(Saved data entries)
---------------

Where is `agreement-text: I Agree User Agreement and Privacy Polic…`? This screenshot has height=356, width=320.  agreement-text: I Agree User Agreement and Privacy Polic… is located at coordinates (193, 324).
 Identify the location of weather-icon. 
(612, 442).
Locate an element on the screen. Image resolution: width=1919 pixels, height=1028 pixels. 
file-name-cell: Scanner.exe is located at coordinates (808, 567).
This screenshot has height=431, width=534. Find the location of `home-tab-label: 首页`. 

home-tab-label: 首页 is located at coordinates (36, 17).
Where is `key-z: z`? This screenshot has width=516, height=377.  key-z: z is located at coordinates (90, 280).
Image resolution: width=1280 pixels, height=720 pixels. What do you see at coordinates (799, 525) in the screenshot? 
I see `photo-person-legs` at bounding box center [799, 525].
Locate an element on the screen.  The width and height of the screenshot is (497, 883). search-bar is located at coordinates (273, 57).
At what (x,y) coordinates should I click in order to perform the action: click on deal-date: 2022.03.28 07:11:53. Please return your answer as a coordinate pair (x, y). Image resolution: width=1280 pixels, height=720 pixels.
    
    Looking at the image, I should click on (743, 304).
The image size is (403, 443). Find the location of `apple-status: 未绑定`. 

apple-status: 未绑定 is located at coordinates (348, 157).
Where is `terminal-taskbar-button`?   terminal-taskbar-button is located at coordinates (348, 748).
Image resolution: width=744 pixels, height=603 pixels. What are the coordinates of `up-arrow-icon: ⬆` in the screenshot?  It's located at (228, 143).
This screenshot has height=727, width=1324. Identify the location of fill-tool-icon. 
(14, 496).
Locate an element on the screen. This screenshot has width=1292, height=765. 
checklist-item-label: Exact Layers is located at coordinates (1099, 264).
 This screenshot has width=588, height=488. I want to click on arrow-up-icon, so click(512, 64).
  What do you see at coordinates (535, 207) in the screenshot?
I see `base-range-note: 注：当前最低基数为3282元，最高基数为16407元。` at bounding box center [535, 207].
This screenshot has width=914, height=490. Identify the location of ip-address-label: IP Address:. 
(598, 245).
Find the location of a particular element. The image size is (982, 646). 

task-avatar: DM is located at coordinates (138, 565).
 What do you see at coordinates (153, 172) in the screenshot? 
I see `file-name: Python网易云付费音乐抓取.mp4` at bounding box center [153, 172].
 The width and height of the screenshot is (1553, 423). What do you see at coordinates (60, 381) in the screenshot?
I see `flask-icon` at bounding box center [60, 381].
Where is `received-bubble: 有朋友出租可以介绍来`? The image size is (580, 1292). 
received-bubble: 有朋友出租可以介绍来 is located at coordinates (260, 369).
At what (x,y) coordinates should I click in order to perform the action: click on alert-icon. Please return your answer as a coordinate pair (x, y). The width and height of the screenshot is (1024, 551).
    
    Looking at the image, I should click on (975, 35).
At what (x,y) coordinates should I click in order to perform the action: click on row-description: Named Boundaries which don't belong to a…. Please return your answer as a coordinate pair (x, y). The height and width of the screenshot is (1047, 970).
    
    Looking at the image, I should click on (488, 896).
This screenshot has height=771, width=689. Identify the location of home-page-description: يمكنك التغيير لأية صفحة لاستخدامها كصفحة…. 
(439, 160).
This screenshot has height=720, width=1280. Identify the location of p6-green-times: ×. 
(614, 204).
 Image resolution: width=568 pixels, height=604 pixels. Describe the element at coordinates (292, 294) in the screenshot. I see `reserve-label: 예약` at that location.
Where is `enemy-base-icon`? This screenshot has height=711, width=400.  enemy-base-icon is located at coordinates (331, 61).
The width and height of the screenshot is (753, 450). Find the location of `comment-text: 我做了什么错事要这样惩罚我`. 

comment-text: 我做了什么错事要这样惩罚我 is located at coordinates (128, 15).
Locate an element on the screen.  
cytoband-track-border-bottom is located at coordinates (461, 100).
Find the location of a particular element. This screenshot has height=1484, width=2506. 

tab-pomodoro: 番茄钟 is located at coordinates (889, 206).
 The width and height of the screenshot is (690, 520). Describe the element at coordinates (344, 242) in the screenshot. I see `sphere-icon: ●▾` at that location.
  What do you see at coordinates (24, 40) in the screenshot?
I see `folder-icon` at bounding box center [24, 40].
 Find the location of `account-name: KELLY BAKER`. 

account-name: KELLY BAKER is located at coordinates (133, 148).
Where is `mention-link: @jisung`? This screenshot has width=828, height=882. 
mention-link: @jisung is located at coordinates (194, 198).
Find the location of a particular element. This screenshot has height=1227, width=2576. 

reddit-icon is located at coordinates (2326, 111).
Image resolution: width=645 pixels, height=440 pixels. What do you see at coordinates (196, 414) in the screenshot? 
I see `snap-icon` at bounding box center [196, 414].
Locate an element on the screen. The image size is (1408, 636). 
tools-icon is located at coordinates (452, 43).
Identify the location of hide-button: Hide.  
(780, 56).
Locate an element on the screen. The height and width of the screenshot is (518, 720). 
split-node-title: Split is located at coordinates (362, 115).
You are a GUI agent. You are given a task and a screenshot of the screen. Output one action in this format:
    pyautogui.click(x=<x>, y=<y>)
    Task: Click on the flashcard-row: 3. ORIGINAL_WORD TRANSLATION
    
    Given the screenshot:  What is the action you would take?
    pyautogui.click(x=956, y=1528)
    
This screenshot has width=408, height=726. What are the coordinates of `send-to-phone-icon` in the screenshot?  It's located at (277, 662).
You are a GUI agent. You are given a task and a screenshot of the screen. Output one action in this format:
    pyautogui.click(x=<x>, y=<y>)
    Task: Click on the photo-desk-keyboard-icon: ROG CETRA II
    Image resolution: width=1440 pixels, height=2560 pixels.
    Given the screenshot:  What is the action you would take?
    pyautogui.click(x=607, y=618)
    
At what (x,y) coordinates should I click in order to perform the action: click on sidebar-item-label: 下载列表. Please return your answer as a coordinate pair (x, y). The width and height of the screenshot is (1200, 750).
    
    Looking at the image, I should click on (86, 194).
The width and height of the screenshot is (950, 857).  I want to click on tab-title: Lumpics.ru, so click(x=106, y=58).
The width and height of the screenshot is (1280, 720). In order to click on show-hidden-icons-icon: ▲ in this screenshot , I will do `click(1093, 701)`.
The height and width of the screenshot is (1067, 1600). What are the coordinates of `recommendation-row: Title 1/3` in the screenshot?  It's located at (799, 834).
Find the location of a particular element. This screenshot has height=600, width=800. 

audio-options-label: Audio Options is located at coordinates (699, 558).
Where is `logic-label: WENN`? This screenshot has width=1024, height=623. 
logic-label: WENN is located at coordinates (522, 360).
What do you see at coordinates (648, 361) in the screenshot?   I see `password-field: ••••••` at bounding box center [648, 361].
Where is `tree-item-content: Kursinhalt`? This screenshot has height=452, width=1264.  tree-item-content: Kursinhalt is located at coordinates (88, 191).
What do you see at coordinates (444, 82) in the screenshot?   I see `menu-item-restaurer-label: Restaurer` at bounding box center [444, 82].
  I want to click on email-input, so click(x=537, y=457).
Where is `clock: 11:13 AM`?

---------------

**Goal of the exercise**
Recast as a numbered list the lines from the one containing "has width=1024, height=623." through the end of the lines, leaving out any blank lines.

**Expected answer**
1. Where is `logic-label: WENN`? This screenshot has width=1024, height=623. 
2. logic-label: WENN is located at coordinates (522, 360).
3. What do you see at coordinates (648, 361) in the screenshot?   I see `password-field: ••••••` at bounding box center [648, 361].
4. Where is `tree-item-content: Kursinhalt`? This screenshot has height=452, width=1264.  tree-item-content: Kursinhalt is located at coordinates (88, 191).
5. What do you see at coordinates (444, 82) in the screenshot?   I see `menu-item-restaurer-label: Restaurer` at bounding box center [444, 82].
6.   I want to click on email-input, so click(x=537, y=457).
7. Where is `clock: 11:13 AM`?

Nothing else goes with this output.